Pialat capture avec une force rare les tumultes de l’adolescence avec cette œuvre poignante où il révèle une Sandrine Bonnaire initialement venue postuler en tant que figurante et qui décrochera finalement son premier rôle au cinéma. Pialat commence par évoquer ce que l’adolescence a de plus beau et candide avant d’explorer les sentiments plus tourmentés de cette période charnière. On débute donc par le versant lumineux : Suzanne (Sandrine Bonnaire), adolescente de quinze ans, s’épanouit en vacances sur la Côte d’Azur, partagée entre esquisses de premiers émois artistiques et surtout amoureux. La sincérité, la curiosité et le goût du défi se disputent à cet âge et lui causeront sa première déception. Amoureuse de Luc (Cyr Boitard), un garçon de son âge, elle se refusera malgré tout à lui pour finalement s’offrir au premier venu, un touriste américain qui la possèdera sans passion et l’ignorera le lendemain. La conscience de ce rendez-vous manqué courra ainsi tout au long du film, où la mélancolie se conjugue au délabrement de sa cellule familiale, marquée notamment par le départ de son père (Maurice Pialat).

 

 

Le début du film expose des relations parents/adolescents à la fois épidermiques et tendres. Si Suzanne soigne son mal-être dans des bras éphémères, le retour au foyer semble toujours représenter pour la jeune fille une certaine forme d’équilibre, en témoigne cette merveilleuse scène intimiste entre père et fille qui fera montre d’une complicité touchante, le jeu très sensible de Pialat se mariant à merveille à la spontanéité des émotions de Sandrine Bonnaire (sa réaction lors de la remarque sur sa fossette). Tout va néanmoins lentement se disloquer avec le départ du père, d’autant que dans le script, celui-ci était supposé être décédé (la remarque de Suzanne sur son œil jaune étant censée servir d’avertissement) et donc joué comme tel par les survivants dont le manque devra se manifester par un désespoir hystérique lors de séquences terriblement intenses. Suzanne semble chercher la protection de ce père disparu à travers ses multiples amants, sa mère (Évelyne Ker) ne sachant pas comment répondre à sa dérive, dépérissant elle-même de sa solitude, son frère (Dominique Besnehard) tentant maladroitement d’endosser ce rôle de chef de famille dans la violence.

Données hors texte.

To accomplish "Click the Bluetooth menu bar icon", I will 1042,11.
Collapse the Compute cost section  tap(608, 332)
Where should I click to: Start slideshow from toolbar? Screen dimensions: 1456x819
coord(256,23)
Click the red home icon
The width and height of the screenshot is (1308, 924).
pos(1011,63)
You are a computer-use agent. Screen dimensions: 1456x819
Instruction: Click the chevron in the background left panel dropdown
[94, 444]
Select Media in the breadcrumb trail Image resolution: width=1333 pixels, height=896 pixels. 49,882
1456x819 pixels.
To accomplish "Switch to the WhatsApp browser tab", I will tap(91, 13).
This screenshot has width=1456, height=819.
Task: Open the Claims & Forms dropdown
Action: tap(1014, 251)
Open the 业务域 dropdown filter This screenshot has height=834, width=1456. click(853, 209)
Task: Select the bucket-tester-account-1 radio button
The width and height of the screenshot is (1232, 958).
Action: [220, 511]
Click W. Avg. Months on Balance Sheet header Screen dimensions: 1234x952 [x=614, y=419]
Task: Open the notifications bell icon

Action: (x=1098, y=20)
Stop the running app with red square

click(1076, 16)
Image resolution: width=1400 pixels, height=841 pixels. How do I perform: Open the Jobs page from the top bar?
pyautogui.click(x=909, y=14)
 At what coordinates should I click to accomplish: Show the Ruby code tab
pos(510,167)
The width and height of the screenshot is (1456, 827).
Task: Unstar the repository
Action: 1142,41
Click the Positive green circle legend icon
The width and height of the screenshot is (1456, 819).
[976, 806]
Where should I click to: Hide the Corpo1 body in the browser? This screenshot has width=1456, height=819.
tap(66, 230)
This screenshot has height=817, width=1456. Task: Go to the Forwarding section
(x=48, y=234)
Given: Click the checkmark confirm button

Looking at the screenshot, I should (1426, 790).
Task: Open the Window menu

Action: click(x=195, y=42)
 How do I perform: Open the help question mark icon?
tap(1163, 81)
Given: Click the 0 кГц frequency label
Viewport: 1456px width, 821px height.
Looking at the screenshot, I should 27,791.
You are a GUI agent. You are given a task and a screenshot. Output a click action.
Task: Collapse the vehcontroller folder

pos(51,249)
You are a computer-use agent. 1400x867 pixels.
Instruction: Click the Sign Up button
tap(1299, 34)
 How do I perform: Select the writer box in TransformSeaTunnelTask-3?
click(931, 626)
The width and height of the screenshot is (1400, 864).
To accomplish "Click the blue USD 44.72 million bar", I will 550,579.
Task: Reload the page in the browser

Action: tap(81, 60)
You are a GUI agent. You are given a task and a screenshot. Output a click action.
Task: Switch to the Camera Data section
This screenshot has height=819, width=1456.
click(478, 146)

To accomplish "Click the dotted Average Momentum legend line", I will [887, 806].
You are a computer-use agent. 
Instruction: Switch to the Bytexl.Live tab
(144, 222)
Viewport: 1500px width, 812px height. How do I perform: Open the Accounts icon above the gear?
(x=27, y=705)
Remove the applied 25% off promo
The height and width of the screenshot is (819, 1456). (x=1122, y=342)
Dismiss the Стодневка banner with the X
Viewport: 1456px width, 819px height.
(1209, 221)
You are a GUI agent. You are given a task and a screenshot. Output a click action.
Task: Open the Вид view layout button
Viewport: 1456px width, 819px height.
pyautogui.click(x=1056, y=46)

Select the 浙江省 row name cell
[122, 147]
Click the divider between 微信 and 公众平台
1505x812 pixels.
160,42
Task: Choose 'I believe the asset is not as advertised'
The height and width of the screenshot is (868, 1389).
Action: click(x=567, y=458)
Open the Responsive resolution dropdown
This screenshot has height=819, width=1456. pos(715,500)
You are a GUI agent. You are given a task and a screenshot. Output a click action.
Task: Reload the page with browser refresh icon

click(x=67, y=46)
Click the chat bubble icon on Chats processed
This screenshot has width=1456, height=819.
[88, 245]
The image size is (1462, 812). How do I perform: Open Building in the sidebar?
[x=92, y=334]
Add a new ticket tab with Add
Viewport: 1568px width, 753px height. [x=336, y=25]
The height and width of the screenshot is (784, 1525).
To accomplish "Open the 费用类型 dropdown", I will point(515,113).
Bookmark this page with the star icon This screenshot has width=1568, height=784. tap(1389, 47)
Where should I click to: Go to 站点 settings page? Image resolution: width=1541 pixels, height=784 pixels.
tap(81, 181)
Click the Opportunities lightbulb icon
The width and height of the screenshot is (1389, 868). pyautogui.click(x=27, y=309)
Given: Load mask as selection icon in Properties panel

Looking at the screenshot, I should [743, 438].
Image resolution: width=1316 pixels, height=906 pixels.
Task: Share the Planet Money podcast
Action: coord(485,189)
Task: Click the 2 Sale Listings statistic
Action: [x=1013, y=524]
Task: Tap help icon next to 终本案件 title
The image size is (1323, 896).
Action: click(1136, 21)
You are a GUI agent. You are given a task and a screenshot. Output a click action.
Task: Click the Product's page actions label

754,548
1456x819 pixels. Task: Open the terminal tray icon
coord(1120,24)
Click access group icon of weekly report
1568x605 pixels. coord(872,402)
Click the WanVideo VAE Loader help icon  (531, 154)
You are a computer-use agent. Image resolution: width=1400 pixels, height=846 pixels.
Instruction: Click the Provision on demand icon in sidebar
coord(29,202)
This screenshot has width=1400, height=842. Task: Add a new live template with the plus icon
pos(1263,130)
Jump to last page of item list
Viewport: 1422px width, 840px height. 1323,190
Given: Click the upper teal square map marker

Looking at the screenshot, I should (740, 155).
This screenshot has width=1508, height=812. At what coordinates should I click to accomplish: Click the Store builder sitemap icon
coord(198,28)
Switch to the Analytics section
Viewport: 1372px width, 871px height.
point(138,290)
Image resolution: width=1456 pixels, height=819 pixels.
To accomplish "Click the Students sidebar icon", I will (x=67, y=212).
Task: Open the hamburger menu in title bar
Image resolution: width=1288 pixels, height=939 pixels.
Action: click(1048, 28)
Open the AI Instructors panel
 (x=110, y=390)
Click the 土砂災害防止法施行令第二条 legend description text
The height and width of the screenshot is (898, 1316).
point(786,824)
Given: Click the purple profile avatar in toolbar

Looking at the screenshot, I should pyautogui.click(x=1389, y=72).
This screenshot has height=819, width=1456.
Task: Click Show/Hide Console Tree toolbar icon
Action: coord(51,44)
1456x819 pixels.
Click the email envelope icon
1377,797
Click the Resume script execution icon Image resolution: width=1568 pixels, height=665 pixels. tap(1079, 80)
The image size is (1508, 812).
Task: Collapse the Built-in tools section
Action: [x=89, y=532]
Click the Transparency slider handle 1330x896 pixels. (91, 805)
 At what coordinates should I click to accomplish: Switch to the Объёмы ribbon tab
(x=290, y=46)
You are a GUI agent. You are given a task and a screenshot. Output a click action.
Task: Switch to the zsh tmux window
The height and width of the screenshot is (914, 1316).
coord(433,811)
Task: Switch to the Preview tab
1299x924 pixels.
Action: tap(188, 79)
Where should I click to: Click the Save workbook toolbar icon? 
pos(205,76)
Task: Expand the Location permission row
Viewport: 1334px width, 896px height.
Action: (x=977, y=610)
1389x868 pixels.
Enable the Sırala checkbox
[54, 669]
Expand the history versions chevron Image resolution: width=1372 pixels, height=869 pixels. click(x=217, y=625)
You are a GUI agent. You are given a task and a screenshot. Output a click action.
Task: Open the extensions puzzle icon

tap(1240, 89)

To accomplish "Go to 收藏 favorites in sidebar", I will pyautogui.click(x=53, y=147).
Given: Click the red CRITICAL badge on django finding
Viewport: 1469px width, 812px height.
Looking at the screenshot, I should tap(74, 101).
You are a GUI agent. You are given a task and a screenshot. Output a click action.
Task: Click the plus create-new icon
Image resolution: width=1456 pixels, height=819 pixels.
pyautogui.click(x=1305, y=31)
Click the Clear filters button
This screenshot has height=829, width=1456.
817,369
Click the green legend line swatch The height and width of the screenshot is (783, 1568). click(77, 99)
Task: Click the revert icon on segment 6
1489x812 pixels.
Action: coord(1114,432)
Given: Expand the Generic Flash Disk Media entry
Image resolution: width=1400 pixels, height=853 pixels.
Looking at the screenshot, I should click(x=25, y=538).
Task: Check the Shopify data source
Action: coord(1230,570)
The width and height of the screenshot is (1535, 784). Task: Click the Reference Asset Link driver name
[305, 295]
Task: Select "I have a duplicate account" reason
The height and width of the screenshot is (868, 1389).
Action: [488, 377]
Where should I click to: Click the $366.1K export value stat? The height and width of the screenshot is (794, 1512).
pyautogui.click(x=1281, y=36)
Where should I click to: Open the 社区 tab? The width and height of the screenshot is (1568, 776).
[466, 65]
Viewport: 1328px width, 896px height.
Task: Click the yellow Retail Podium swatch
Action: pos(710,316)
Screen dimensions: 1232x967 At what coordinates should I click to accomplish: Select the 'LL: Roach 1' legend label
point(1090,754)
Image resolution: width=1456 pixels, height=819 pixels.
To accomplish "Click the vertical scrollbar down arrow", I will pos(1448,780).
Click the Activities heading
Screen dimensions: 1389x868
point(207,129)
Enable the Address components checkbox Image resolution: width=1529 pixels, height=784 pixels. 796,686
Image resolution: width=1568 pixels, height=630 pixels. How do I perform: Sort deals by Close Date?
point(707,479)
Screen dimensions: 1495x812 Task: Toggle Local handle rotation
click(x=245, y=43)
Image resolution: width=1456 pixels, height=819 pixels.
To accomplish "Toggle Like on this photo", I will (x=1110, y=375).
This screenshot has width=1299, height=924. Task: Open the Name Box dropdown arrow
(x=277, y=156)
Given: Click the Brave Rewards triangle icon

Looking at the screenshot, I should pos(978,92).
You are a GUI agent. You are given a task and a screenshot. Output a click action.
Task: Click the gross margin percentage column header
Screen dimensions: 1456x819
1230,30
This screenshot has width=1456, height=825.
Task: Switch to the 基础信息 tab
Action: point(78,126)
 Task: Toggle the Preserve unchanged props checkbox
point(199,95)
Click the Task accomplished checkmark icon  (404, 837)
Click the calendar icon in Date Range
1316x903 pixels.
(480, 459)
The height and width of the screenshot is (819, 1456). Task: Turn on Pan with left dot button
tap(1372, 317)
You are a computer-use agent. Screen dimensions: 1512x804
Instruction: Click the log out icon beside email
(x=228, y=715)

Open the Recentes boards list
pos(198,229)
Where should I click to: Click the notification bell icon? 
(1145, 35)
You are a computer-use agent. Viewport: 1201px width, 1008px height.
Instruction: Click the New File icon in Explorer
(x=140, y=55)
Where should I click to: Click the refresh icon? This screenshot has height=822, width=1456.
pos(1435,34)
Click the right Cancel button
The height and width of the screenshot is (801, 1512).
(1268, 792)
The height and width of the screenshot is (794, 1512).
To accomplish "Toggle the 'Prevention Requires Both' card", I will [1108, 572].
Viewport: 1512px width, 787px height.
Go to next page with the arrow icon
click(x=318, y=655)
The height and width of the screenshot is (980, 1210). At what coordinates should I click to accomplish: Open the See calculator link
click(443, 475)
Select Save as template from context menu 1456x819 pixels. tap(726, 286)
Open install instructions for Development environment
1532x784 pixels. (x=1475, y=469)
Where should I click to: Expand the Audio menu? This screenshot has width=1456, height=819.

L’espace scolaire est quasiment absent du quotidien de Suzanne, rythmé de fêtes et d’étreintes d’un soir avec des amants plus âgés. En scrutant le malaise de son héroïne, Pialat illustre égalmement un choc des générations où la libération sexuelle de la jeunesse n’est pas véritablement comprise et mesurée, sinon du point de vue de la morale, par les adultes (la mère apaisée de voir sa fille prématurément mariée, les réactions violentes du frère). Le père incarné par Pialat, méfiant mais compréhensif, s’efface donc vite du récit pour laisser s’installer cette tension. Le film est clairement un anti La Boum (Claude Pinoteau, 1980) de par sa vision crue et brutale de situations souvent voisines. Sandrine Bonnaire démontre d’emblée son grand talent, tour à tour lumineuse (merveilleuse ouverture montrant sa silhouette longiligne et sensuelle à l’avant d’un bateau), masque de tristesse et/ou d’indifférence, trahissant toujours par ces regards une éternelle quête d’affection.

 

C’est dans les moments muets que Pialat saisit le mieux cela, comme lors de cette séquence d’errance urbaine où Suzanne découvre que Luc sort avec une de ses amies. La spontanéité, la recherche de l’inattendu par la constante improvisation provoquée par Pialat, court tout au long du tournage, préparant ainsi les acteurs à l’incroyable scène finale du repas familial : le père ressurgit comme un spectre venu déverser un monceau de reproches sur ce que sa famille est devenue, ces derniers réagissant comme ils le peuvent, taciturnes ou furieux. Le personnage était supposé être mort et la stupeur des acteurs renforce la vérité de la scène face à l’absent, la maladresse, la gêne mais aussi la colère improvisées n’en paraissant que plus vraies. Il en va de même pour l’épilogue où le réalisateur use d’un vrai évènement (les vacances de Sandrine Bonnaire aux États-Unis avec son petit ami) pour nous offrir un final tendre entre Suzanne et son père. Si celui en début de film avait représenté la dernière trace de son enfance, ce dernier échange semble une entrée plus apaisée dans l’âge adulte. Une grande réussite et un des grands succès de Pialat, récompensé du César du meilleur film, du Prix Louis-Delluc et du César du meilleur espoir féminin pour Sandrine Bonnaire.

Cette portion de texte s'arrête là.